One great story involves Bluestreak Technology, a Wellington Financial Fund III portfolio company. BDC has been involved as an equity investor for some time, along with FTQ and a U.S. seed stage VC fund. When called upon, BDC’s investment professional (Steve Abrams) has played the role of stand-in CFO, Board member, investment banker, chief negotiator and so forth. The natural things that you’d expect a VC to do when someone needed to step into the breech. In my mind, without the positive involvement of BDC’s VC group, Bluestreak may not have been around long enough to get to the stage where it could raise a US$20 million Series D round earlier this year. And what they are doing for customers like Orange appears to blow away the competition.

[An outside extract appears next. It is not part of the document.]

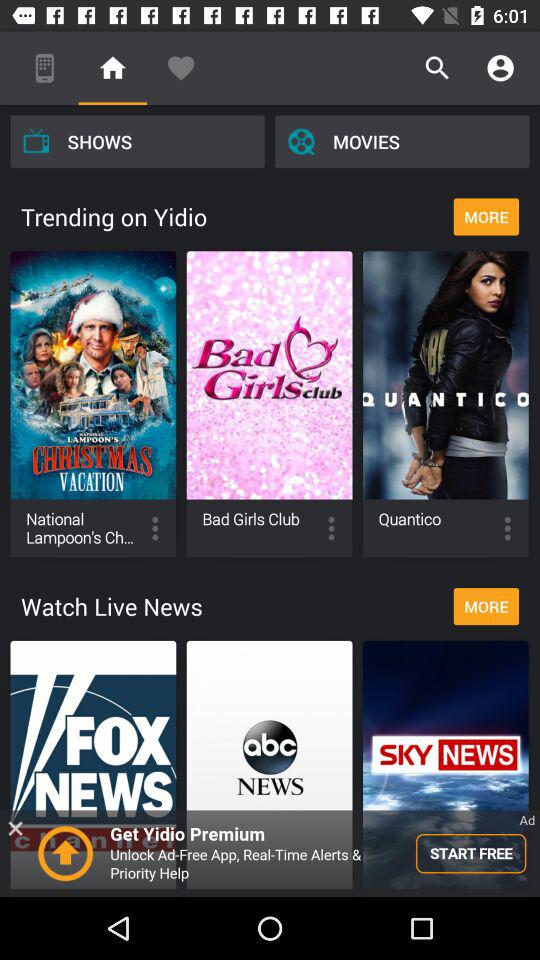
turn on icon to the left of the movies icon (137, 141)
Given the description of an element on the screen output the (x, y) to click on. 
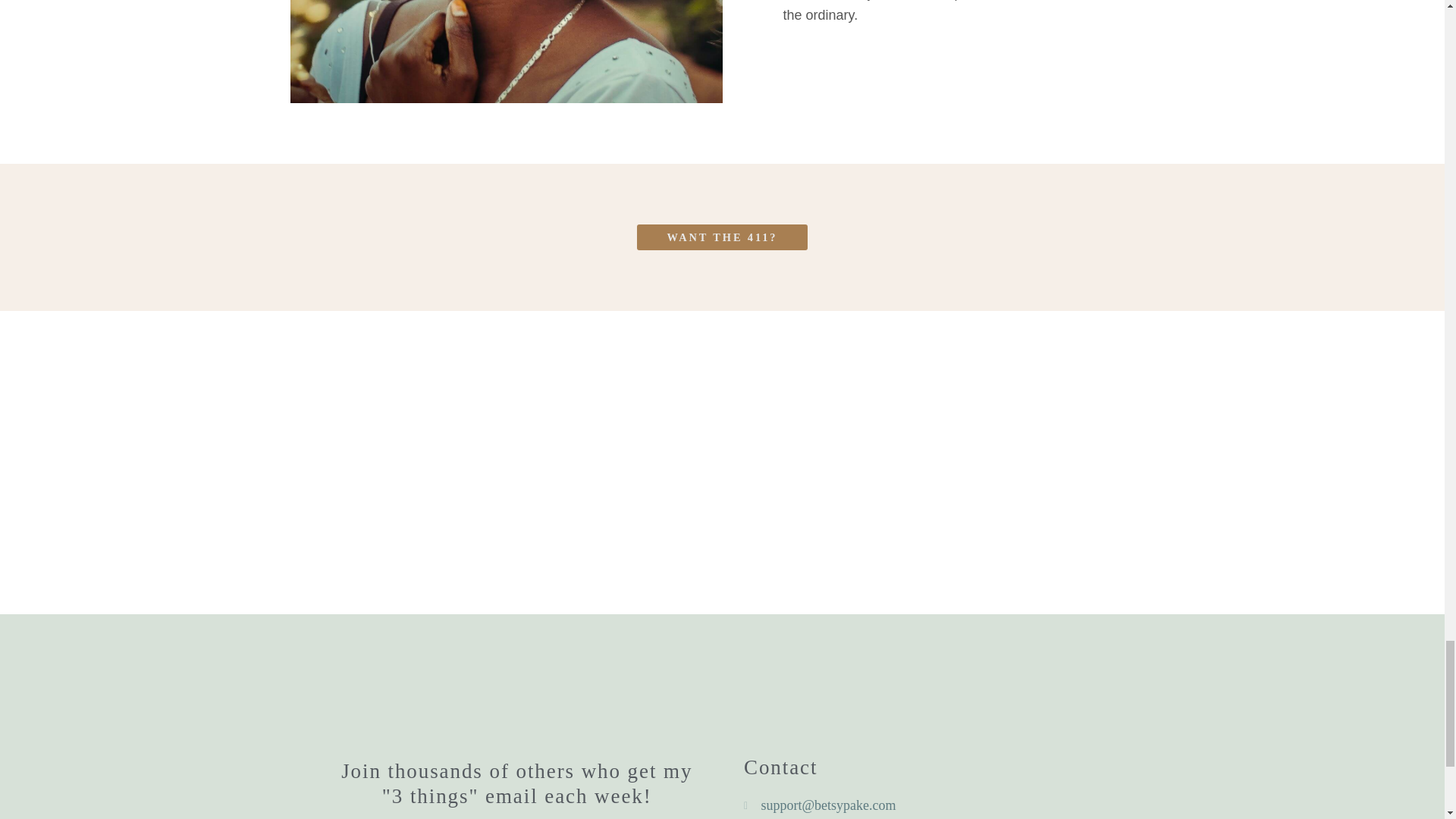
WANT THE 411? (722, 237)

And Bluestreak isn’t the only company that benefits from BDC’s equity capital. For their 2007 fiscal year, for example, BDC Venture Capital authorized 68 direct investments totalling $106 million. To give you a sense of just how important those dollars were, consider this. For the 12 month period ending March 31, 2007, about 244 VC deals closed in Canada during that period where Canadian VC invested in Canadian firms: $1.068 billion in total was raised for these firms. That means BDC had a role in about 25% of those deals and put up about 10% of the capital for all Canadian-based VC funds. Now that is impact.
They also put about $45 million into three different VCs themselves via BDCs Fund-of-funds program. By their own guess (according to the 2007 BDC Annual Report), these $151 million of direct and indirect VC dollars leveraged $690 million from other investors. With only $1.4 billion flowing into Canadian firms from local and foreign VCs during that 12 month period (the $1.068 billion is a subset), that $690 million represents a very high percentage indeed of the $1.4 billion pie; even if it’s half right, they’re still big players on the scene.
One trait worth mentioning is the tradition at BDC’s VC group that they don’t lead Series A rounds (or later for that matter). You find them leading the charge on seed-stage deals, but when the rounds get larger or the companies mature, BDC Venture Capital is assiduous in ensuring that others lead the financings. A nice complementary touch, and one that very much fosters a collaborative domestic VC market.
Even if they represented “just” 10% of domestic VC investment dollars for the 12 months ending March 31/07, it is hard to imagine a Canadian VC scene without them in the mix. With ever-fewer VC doors to knock on (see post “Ontario politicians asked to address deteriorating VC climate part 2“, October 26-07), they play an important and positive role without a doubt.